TEXT PROVIDED:
BEGIN
Swarupananda was married early in his youth, but continued to live as a Brahmachari or celibate at his parents' home in Calcutta. After three or four visits to the Belur Math, he decided to leave home and become a full-time disciple of Vivekananda, and within a few days of his stay at the Math, he was initiated into the monastic order, (sanyas), by Vivekananda on 29 March 1898.

Meanwhile, John Henry Sevier who had earlier come in contact with Vivekananda during his visit to London and become his disciple, travelled to India with Vivekananda, along with his wife Charlotte. Sevier, with the help of Swarupananda, found an old tea estate suitable for the Ashram, at Mayavati, near Almora in July 1898. Soon the land was purchased and construction commenced. The Advaita Ashrama had its formal opening on 19 March 1899, which happened to be the birth anniversary of Ramakrishna (Hindu calendar), that year, with Swarupananda its first head upon its opening.

Sister Nivedita had become a monastic disciple of Vivekananda when she took sanyas four days prior to Swarupananda at Belur, in March–April 1898. Swarupananda taught her Bengali and Hindu religious literature every day. Later at Almora under his guidance she started reading the Bhagavad Gita.

The publication of Prabuddha Bharata, the Official Journal of the Ramakrishna Order was halted abruptly due to the death of its editor B. R. Rajam Iyer, who was only twenty-four years old, on 13 May 1898 in Chennai. Vivekananda, who was then resting at Almora, asked Sevier and his wife to revive the magazine. The next issue of the magazine was published from Thompson house in Almora town in August 1898 with Swarupananda as its editor, then in 1899 it shifted base with the opening of the ashram in a secluded hilly region in Mayavati, near Almora.

During his editorship, Prabuddha Bharata became a powerful medium for disseminating ideals of Ramakrishna and Vivekananda and earned much appreciation from the intellectuals. Vivekananda had also praised Swarupananda's work in one of his letters.
END
[Saved data entries]
BEGIN
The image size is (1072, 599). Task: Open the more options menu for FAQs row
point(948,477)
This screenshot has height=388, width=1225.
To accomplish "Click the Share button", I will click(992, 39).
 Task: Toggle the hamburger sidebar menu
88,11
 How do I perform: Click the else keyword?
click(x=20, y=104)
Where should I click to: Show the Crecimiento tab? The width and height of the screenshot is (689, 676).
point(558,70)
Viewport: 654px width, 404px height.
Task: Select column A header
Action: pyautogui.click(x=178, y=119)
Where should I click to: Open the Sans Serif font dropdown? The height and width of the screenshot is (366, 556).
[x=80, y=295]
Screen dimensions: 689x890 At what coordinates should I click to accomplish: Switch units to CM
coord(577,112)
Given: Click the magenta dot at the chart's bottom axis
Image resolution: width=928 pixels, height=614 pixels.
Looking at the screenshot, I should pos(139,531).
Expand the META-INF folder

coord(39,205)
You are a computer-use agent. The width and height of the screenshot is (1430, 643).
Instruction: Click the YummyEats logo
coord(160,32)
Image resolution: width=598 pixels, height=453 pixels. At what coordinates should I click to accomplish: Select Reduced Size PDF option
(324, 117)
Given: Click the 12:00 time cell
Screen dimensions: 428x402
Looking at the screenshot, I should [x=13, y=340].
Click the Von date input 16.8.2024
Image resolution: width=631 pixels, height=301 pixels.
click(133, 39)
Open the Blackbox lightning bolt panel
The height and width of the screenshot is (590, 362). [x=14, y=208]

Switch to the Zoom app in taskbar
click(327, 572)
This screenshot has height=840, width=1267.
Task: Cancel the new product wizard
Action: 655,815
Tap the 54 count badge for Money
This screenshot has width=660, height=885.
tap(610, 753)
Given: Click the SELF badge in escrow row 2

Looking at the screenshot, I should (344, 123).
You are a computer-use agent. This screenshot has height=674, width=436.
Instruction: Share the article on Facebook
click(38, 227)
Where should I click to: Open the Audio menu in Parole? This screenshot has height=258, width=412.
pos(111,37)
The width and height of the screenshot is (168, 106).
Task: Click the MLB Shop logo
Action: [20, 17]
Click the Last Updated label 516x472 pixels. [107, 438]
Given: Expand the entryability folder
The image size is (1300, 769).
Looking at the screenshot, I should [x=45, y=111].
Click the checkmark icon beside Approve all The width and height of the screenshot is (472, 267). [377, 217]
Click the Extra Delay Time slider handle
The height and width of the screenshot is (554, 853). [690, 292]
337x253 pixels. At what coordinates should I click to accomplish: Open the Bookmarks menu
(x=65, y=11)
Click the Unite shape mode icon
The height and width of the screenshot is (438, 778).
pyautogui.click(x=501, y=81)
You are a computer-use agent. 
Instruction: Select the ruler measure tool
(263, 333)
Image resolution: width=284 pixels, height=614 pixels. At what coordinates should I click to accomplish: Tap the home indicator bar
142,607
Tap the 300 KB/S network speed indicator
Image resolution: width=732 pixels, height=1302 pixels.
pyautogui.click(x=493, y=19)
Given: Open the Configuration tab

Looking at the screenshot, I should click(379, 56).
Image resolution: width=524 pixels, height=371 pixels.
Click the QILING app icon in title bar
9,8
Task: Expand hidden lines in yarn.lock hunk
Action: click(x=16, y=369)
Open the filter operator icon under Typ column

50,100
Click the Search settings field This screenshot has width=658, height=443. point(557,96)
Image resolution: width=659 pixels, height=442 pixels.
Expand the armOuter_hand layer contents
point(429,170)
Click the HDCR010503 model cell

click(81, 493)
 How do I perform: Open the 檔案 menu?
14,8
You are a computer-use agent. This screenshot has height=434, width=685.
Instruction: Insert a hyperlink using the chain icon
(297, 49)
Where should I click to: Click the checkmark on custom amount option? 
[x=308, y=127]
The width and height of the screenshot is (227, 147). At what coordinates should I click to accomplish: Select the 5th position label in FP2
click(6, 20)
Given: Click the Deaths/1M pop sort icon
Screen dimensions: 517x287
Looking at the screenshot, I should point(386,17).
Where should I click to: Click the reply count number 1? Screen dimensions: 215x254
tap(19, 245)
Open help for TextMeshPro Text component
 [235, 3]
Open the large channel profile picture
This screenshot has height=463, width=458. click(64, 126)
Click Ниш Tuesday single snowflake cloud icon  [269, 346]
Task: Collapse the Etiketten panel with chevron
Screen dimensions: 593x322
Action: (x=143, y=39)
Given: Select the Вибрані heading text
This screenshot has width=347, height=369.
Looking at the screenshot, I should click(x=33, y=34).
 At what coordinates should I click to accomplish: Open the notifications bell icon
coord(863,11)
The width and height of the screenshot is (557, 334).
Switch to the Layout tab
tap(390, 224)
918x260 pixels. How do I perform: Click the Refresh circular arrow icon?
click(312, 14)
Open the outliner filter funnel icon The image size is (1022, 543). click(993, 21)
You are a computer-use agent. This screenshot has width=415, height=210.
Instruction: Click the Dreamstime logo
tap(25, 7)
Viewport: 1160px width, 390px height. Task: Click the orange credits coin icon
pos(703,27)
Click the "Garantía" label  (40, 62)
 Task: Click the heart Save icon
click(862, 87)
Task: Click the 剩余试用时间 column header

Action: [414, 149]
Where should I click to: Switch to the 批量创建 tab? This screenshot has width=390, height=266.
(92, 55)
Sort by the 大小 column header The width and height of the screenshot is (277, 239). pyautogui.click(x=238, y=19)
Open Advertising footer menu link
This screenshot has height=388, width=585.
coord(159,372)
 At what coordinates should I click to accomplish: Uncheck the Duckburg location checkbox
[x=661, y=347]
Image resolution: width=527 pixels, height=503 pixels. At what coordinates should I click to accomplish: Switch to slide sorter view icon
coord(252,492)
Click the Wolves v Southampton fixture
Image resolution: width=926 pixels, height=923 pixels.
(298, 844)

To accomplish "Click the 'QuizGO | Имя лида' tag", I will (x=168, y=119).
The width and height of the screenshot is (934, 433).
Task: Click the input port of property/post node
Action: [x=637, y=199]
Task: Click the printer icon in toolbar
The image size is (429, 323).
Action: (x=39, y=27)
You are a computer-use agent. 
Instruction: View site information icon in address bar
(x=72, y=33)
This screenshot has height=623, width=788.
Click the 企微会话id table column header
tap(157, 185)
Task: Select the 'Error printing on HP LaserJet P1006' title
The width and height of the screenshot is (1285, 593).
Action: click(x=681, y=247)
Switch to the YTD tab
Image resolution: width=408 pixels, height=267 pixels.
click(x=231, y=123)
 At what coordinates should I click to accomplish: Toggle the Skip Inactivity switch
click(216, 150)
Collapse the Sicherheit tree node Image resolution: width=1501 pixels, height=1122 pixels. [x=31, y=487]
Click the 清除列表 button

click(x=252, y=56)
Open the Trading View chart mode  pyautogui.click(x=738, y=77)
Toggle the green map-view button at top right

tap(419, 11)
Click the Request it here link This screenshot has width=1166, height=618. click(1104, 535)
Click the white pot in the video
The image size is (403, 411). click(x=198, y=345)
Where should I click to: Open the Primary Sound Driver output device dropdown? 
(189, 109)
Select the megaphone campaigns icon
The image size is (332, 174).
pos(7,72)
END
QUESTIONS TO ANSWER:
A - Using the passage on Swarupananda, decide whether each statement agrees with it: (i) Vivekananda initiated Swarupananda into the monastic order on 29 March 1898; (ii) Sister Nivedita took sanyas after Swarupananda did; (iii) the Advaita Ashrama formally opened in July 1898. Answer yes or no for each and quote the deciding words.
B - Answer these questions from the passage on Swarupananda:
(i) What kind of property did Sevier and Swarupananda find for the Ashram?
(ii) Whose death halted the publication of Prabuddha Bharata?
(iii) What did Swarupananda teach Sister Nivedita every day?

RESPONSES TO THE EXERCISE:
A -
(i) Yes: "he was initiated into the monastic order, (sanyas), by Vivekananda on 29 March 1898"
(ii) No: "she took sanyas four days prior to Swarupananda at Belur"
(iii) No: "The Advaita Ashrama had its formal opening on 19 March 1899"

B -
(i) An old tea estate at Mayavati, near Almora.
(ii) The death of its editor, B. R. Rajam Iyer.
(iii) Bengali and Hindu religious literature.